• **INSTRUCTION 1**: Extract every line of the records that follow the text on tax liens, word for word. Omit the pictures.

The Investor’s Guide To Tax Liens

Key Takeaways

  • Tax lien investing is better left for the seasoned professionals that know what they are doing.
  • While lucrative investment vehicles, tax lien certificates are not without their risks.
  • Investing in tax liens is a lesser-known, but still viable strategy for anyone with enough knowledge of today’s real estate landscape.

As their names suggest, real estate tax liens are penalties levied on homeowners that have neglected to keep up with their tax obligations. That said, any homeowner that fails to pay taxes on his or her property is at risk of having a lien placed against their home. Otherwise known as legal claims by local governments, tax liens can significantly detract from any intentions the owner has to sell, refinance or borrow against the property. It should go without saying, but tax liens are best left avoided.

It is worth noting, however, that while homeowners may detest the idea of real estate tax liens, investors are quite fond of them. In fact, real estate tax liens award savvy investors the ability to earn attractive returns if they play their cards right. Done correctly, real estate tax lien investing can result in a relatively lucrative career path, but I digress. Investing in property tax liens is not without risk. It is absolutely imperative that tax lien investors understand the rules and potential hazards associated with such an exit strategy; only then will they be able to capitalize on this particular niche.

• **MATERIALS PROVIDED**:
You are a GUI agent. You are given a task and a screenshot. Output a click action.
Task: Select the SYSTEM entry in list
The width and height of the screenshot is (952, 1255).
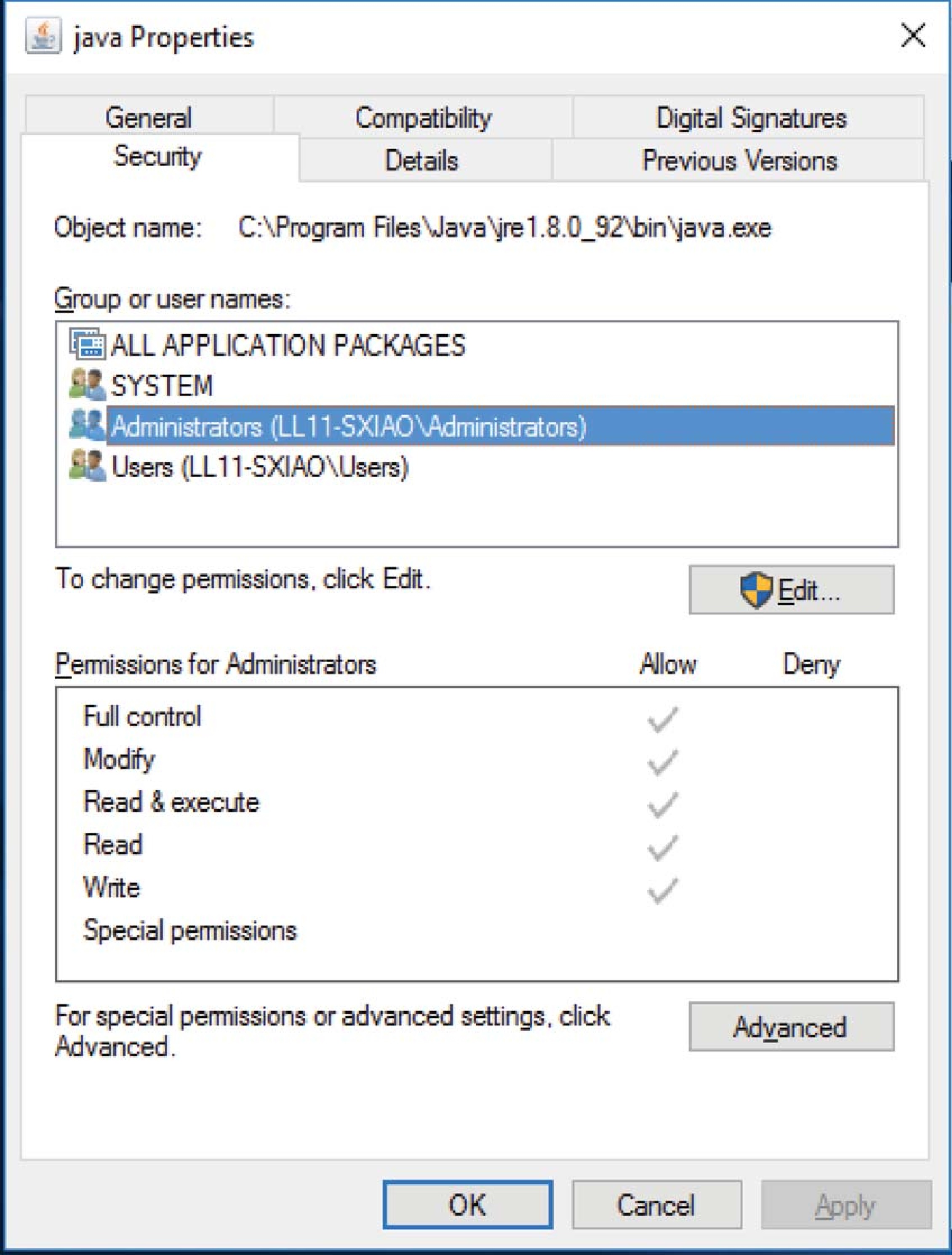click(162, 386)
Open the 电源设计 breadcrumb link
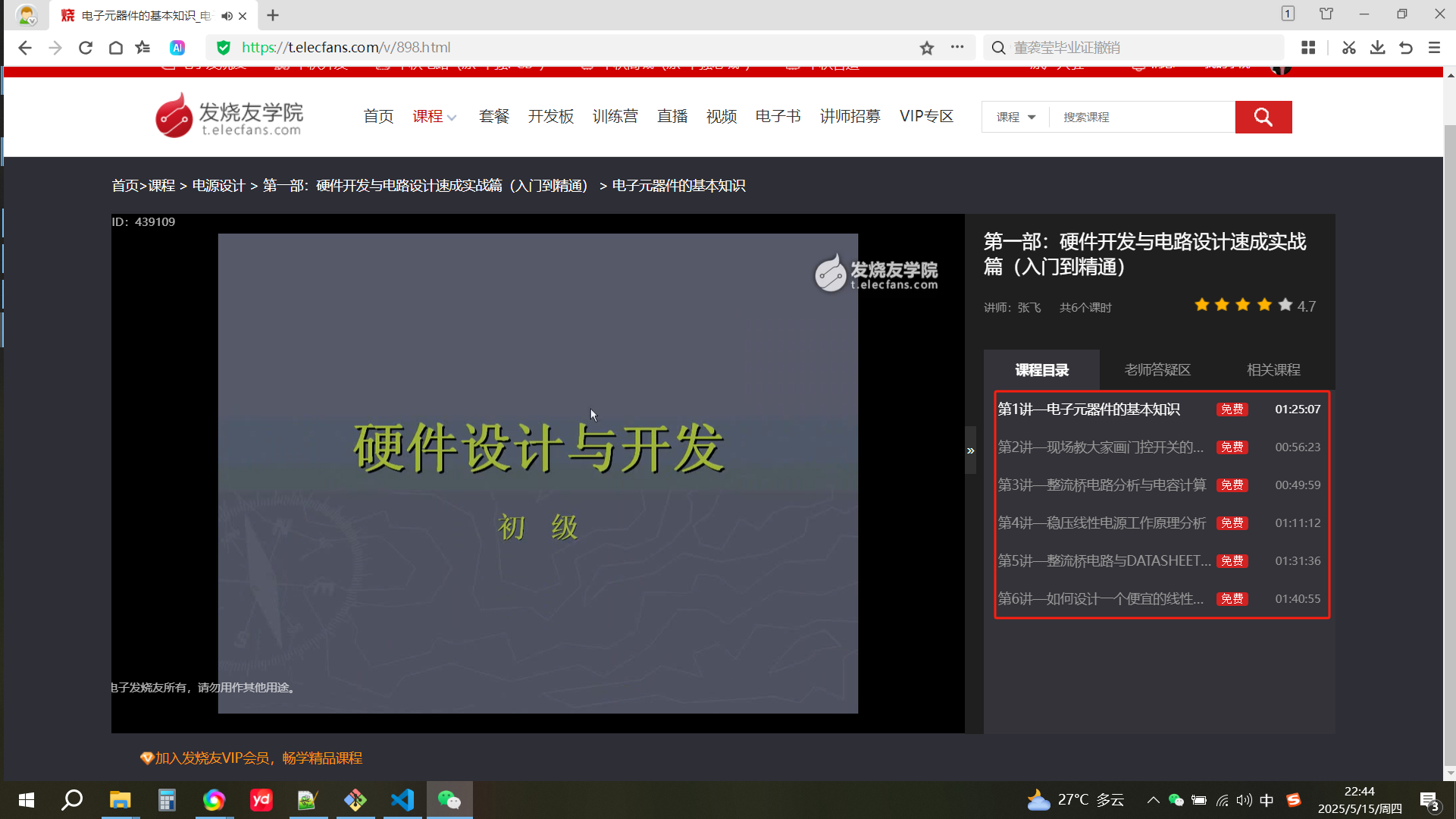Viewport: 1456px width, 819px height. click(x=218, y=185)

• **INSTRUCTION 2**: Copy everything in the tax lien text from "It is worth" down to "this particular niche." without changing a word.

• **CORRECT RESULT 1**:
You are a GUI agent. You are given a task and a screenshot. Output a click action.
Task: Select the SYSTEM entry in list
The width and height of the screenshot is (952, 1255).
click(162, 386)
Open the 电源设计 breadcrumb link
Viewport: 1456px width, 819px height. click(x=218, y=185)

• **CORRECT RESULT 2**:
It is worth noting, however, that while homeowners may detest the idea of real estate tax liens, investors are quite fond of them. In fact, real estate tax liens award savvy investors the ability to earn attractive returns if they play their cards right. Done correctly, real estate tax lien investing can result in a relatively lucrative career path, but I digress. Investing in property tax liens is not without risk. It is absolutely imperative that tax lien investors understand the rules and potential hazards associated with such an exit strategy; only then will they be able to capitalize on this particular niche.